Christmas in Coconut Creek (Dirty Delta, #1)(26)
“Phee, I don’t think you understand.” Tally tugged her lip between her teeth.
“That’s great.” Mateo threw his hands up. “Now the neighbors think we’re swingers, too.”
10
It had been two days since Frankie kissed me.
Nat and I decided on a recovery day after the first few in Florida felt more like a never-ending hangover than a relaxing vacation.
We were both young and shapely, sure, but somewhere along the way we’d also stopped being able to do three rounds of shots without suffering the consequences for up to forty-eight hours following.
Thank God for the highs and lows of Floridian weather, because for the vast majority of the following day it rained like a typhoon was passing through, so both of us were content to drink coconut water in the apartment while we reorganized the Renaissance painting that was the guest bedroom.
Regardless of the distance though, I couldn’t spend more than half an hour without wondering what the man from under the mistletoe was doing or when I would inevitably be graced with his cocksure presence again.
Nat slipped away a few times to talk on the phone or close herself into her bedroom where I could still hear the breathy giggles of flirtation filtering through the thin wood. She and Mateo were so whipped over one another it made me grin just as much as it made me cringe.
I wanted something like they had. The inability to leave another person alone due to sheer adoration. I wanted to wake up to a text from a guy that turned over on his pillow in the morning and the first thing he thought of was me. Go grocery shopping together for no other reason than spending time in the same space. Have a little drawer in a dresser to put some of my socks and panties and a few extra shirts even though we both knew I’d just be wearing his anyway.
Every boyfriend in my life had been a crisis of convenience at best. Someone to accompany me at parties in college, a few months with a coworker to suppress my mother breathing down my throat. A blue-collar guy that brought me to his family’s Sunday dinner—who turned out to also be seeing three other girls on different nights of the week.
I dated a school district administrator, a bartender, a fucking juggler. I figured out the younger they were, the more I was wasting my time, so I started shooting higher. Then I ended up dating married men that conveniently forgot to mention it.
At that point, I’d exhausted every option in Pine Ridge—and wasn’t holding out on finding a forever kind of love anywhere in the city either. But what I really didn’t expect was the hopeful buzz of whatever the fuck Frankie Casado had been injecting me with over the past four whirlwind days.
Doled in tanning oil and the stringiest suits we could find to take advantage of the sun and sand, Nat and I made the drive out to Hollywood Beach.
For mid-December it was unseasonably warm. The beach was littered with families crashing along the shore with each wave, groups of people throwing Frisbee and bumping volleyballs to one another. There were pinwheels of blue umbrellas and nautical chairs dotted asymmetrically down the sand, and the heat of the day beat down so hard on the landscape that the skin under our feet burned with each step to an open plot.

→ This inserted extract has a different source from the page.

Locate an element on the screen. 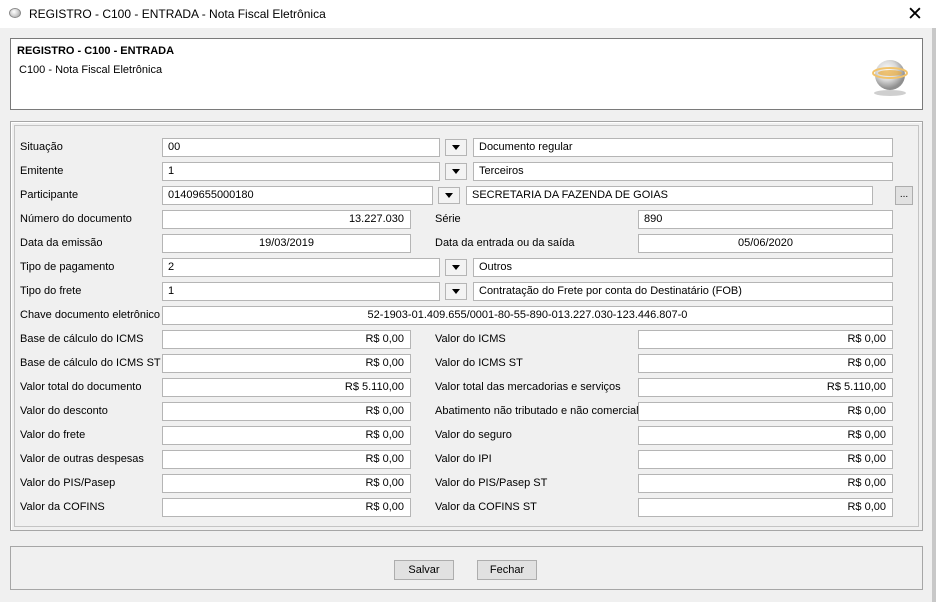  tipo-frete-label: Tipo do frete is located at coordinates (51, 291).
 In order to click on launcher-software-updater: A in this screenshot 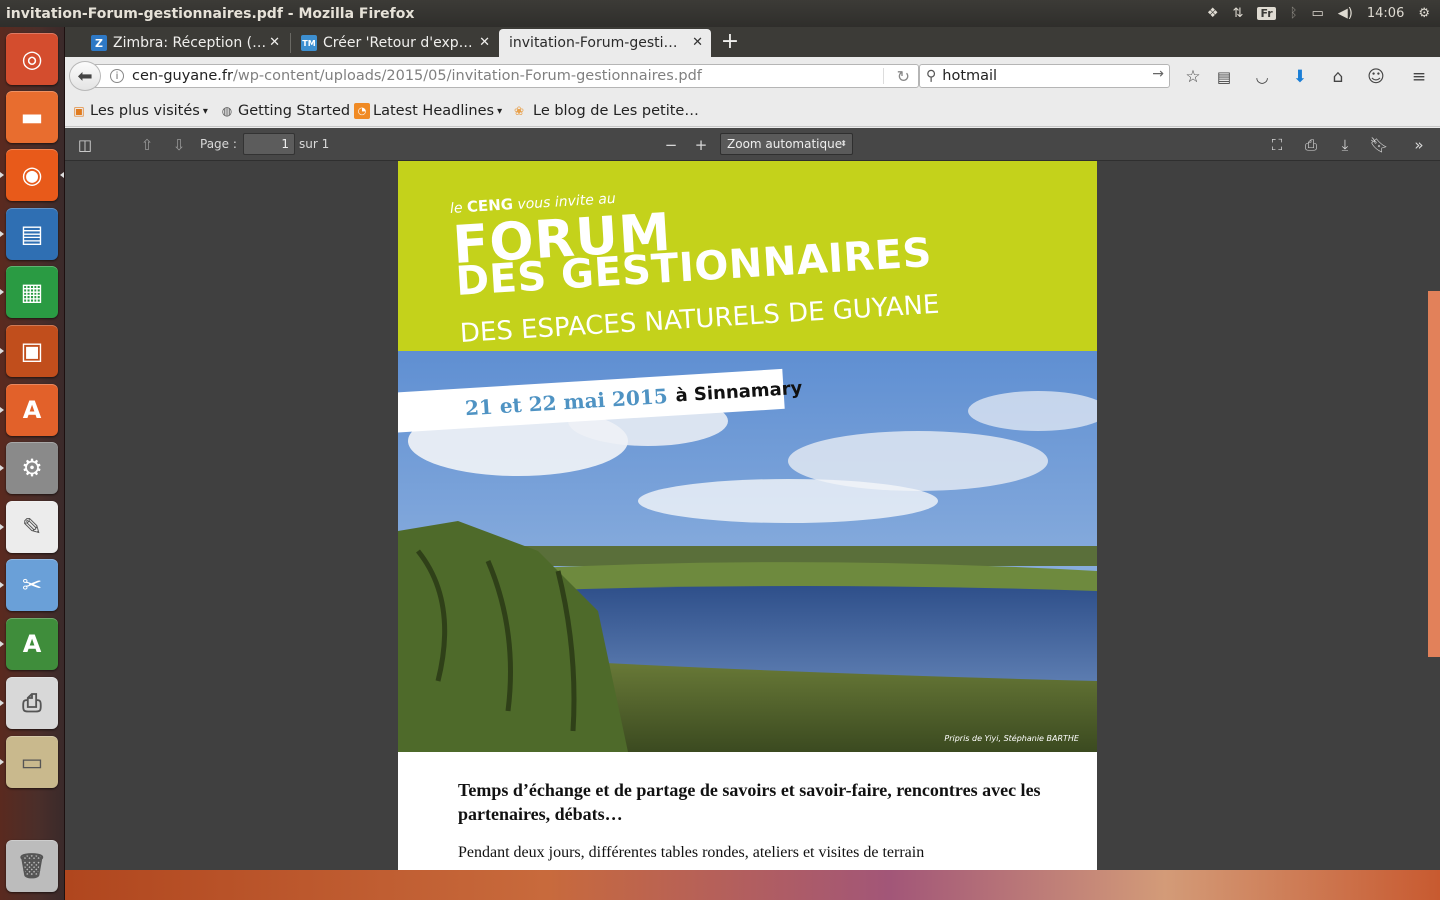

We laid out on towels next to one another, listening to the tiny speaker Nat had packed and sipping vodka lemonade behind the discretion of our travel mugs. There may not have been many rules in Florida but apparently open containers were where lawmakers drew the line.
“That’s it, I’m spending every December for the rest of time in Florida,” I said as I flipped over onto my back. “A white Christmas is so overrated.”
Nat giggled, clinking the metallic edge of her cup against mine. “The invitation is indefinite. I say you stay forever, actually.”
“I wish.” My mind wandered to what my classroom of kids back home might be doing. It was hard to leave them just as the semester was ending, but I was seriously enjoying the break. “How can you take so much time off work?” I asked. “The bank doesn’t mind?”
“What?”
“The bank doesn’t care that you’re taking a vacation?”
Natalia’s confused eyebrow evened out under the thick frame of her sunglasses. “Oh, right. No, I basically make my own hours. I’m at the top of every performance report.”
“Huh,” I mused. “I don’t remember you ever being that great at math in college.” I closed my eyes and nestled my shoulders into the sand, digging my heels into two little divots for support.
“Sometimes it pays to step outside your comfort zone,” Nat suggested. “You never know what you might be missing.”
“Okay, I know we’re not talking about you being an accountant anymore, Natalia.”
“Would it really be so bad to let him in? You fucking kissed him already. You invited the need.”
“Put the phone down, Patti Stanger.” She’d been attached to her cellphone for the better part of two hours at the beach. “If you and Mateo are plotting some 90-Day Fiancé bullshit via text, I’m putting my foot down right now. Yes, okay, he’s hot,” I admitted. “Yes, there’s some sexual attraction there. That isn’t unordinary by the way. There’s like twelve guys within eyeshot right now that I’d let Baywatch me in the lifeguard tower.”
“Stop pop-culture-splaining me,” Natalia groaned.